Y al respecto afirma:

«Aunque esta Sala ha venido aceptando la licitud de la vinculación del contrato para obra o servicio a la duración de las contratas, incluso entre órganos o entidades del sector público (STS 7 de abril 2015, rec. 228/2014), no ha dejado de señalar que deben cumplirse en todo caso los requisitos que justifican la temporalidad del vínculo contractual (SSTS 19 de julio 2018, rec. 824/2017, entre otras), lo que no parece suceder en el supuesto enjuiciado. En efecto, la autonomía e identidad de la contrata, justificativa de la contratación, se desdibuja al convertirse en una actividad que, por sus características de reiteración a través de sucesivas repeticiones, y al tratarse de una actividad que puede comprenderse, sin dificultad entre las que competen a la Agencia demandada según se desprende de sus propios Estatutos, evidencia que la empresa ha incorporado ya a su habitual quehacer la actividad contratada, pese a lo cual ha mantenido un contrato de obra o servicio, sucesivamente reiterado, primero con la Fundación de Atención a los drogodependientes e Incorporación Social; y, después, para la Agencia de Servicios Sociales y Dependencia de Andalucía. La expectativa de finalización del contrato se torna excepcionalmente remota dado el mantenimiento inusual y particularmente largo de la adscripción del trabajador a la atención de las mismas funciones que se van adscribiendo a sucesivas contrataciones en las que consta el mismo objeto contractual, sin que la actividad de la trabajadora haya variado desde el contrato inicial.
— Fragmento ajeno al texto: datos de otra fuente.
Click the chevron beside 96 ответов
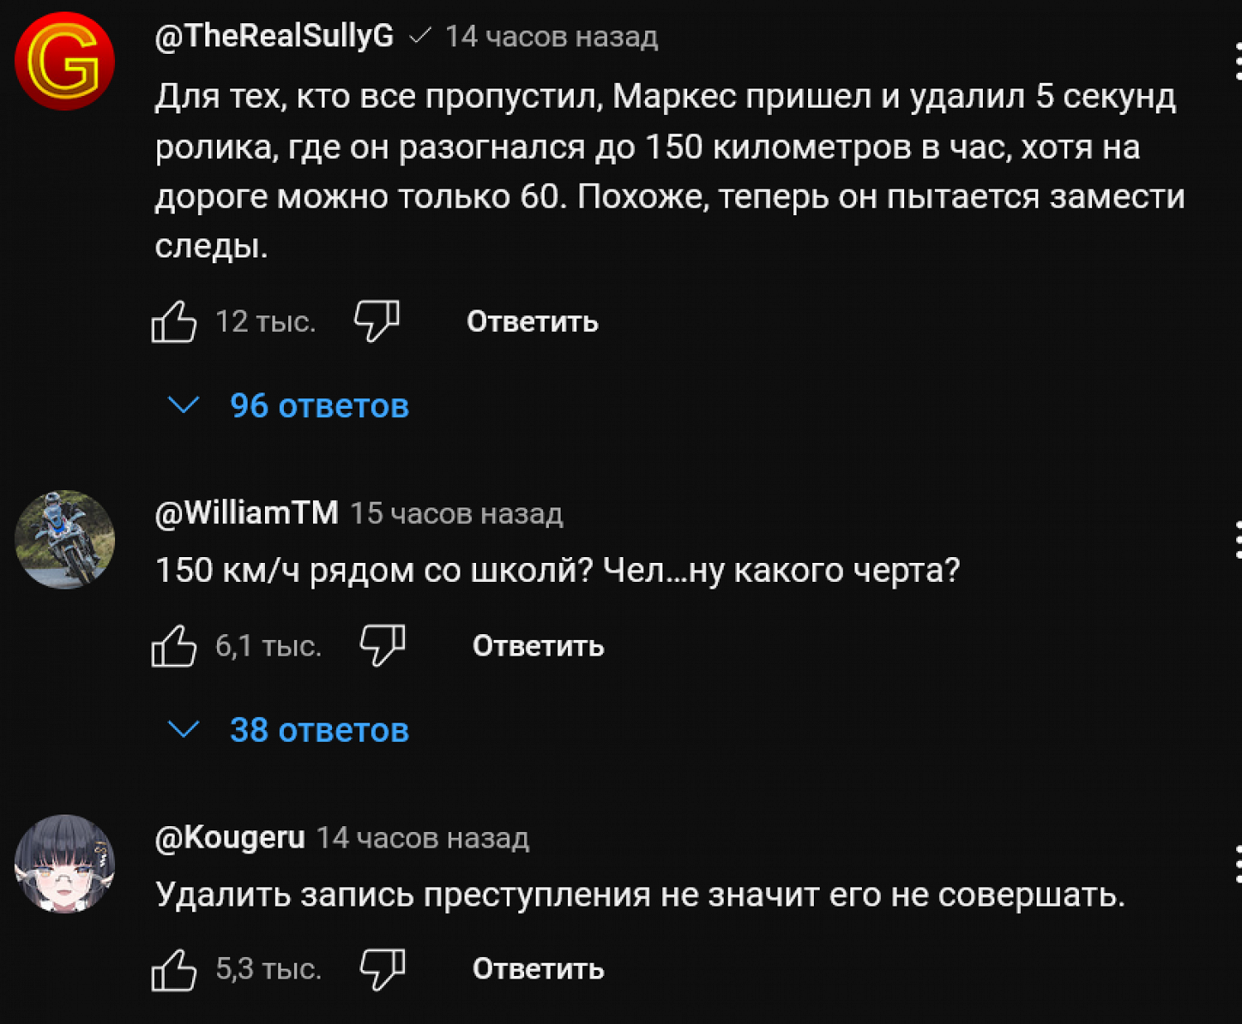Screen dimensions: 1242x1024 click(183, 406)
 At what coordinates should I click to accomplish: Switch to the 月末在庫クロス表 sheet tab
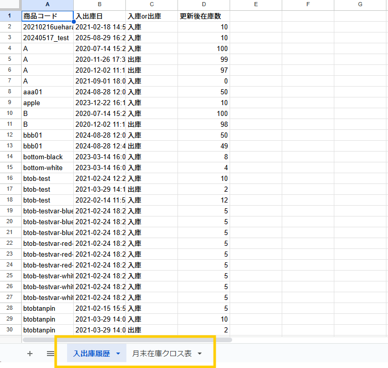coord(161,354)
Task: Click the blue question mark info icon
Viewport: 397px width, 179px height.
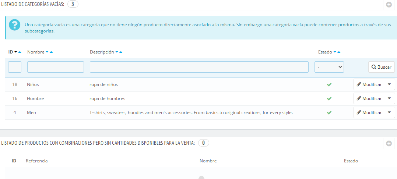Action: point(15,25)
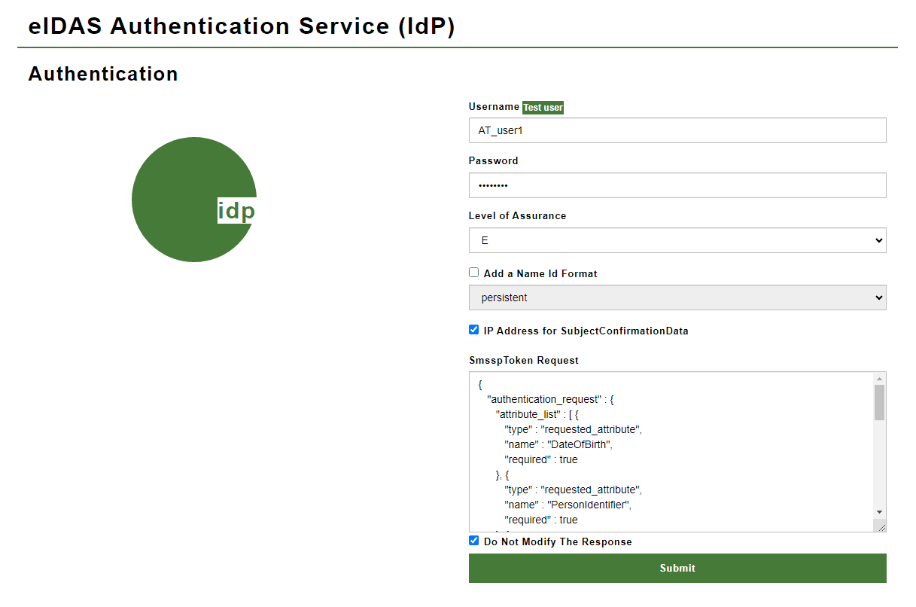
Task: Click the green Test user badge
Action: [x=543, y=108]
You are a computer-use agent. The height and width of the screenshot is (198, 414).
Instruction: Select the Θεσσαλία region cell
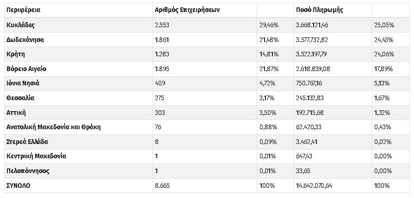21,98
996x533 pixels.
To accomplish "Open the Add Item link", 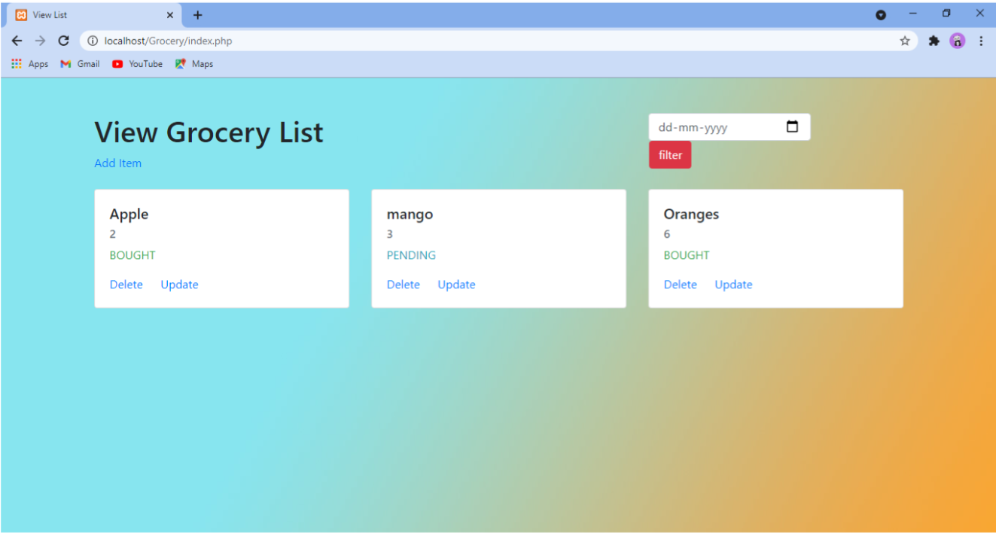I will pyautogui.click(x=117, y=163).
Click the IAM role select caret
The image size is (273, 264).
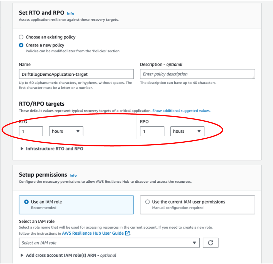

Nos encontramos, por tanto, ante unos servicios que, aunque encargados formalmente por un tercero, el IAM, que es el que recibe la subvención, no justifican según lo expuesto el recurso al contrato para obra o servicio.

Desde otra perspectiva, desde hace tiempo hemos afirmado que no ha elevado pues esta Sala, en ningún caso, la existencia de una subvención a la categoría de elemento decisivo y concluyente, por si mismo, de la validez del contrato temporal causal, como parece afirmar la sentencia recurrida, aunque, como ya hemos dicho, haya puesto en ocasiones un mayor énfasis en dicho dato, porque así lo exigía el planteamiento del debate concreto y, en todo caso, de la existencia de una subvención, no se deriva que la contratación deba ser necesariamente temporal, siendo obvio que, también pueden financiarse servicios permanentes en los entes públicos por medio de subvenciones (STS 21 de marzo 2002, rec. 1701/2001). De acuerdo con la doctrina jurisprudencial, la licitud de la contratación temporal no puede depender exclusivamente de la existencia de subvención (SSTS 23 de septiembre 2014, del Pleno, rec. 1303/2013; y 19 de diciembre 2014, rec. 1940/2013

Motivos por los que acaba confirmando la improcedencia declarada en la instancia y revocada en suplicación.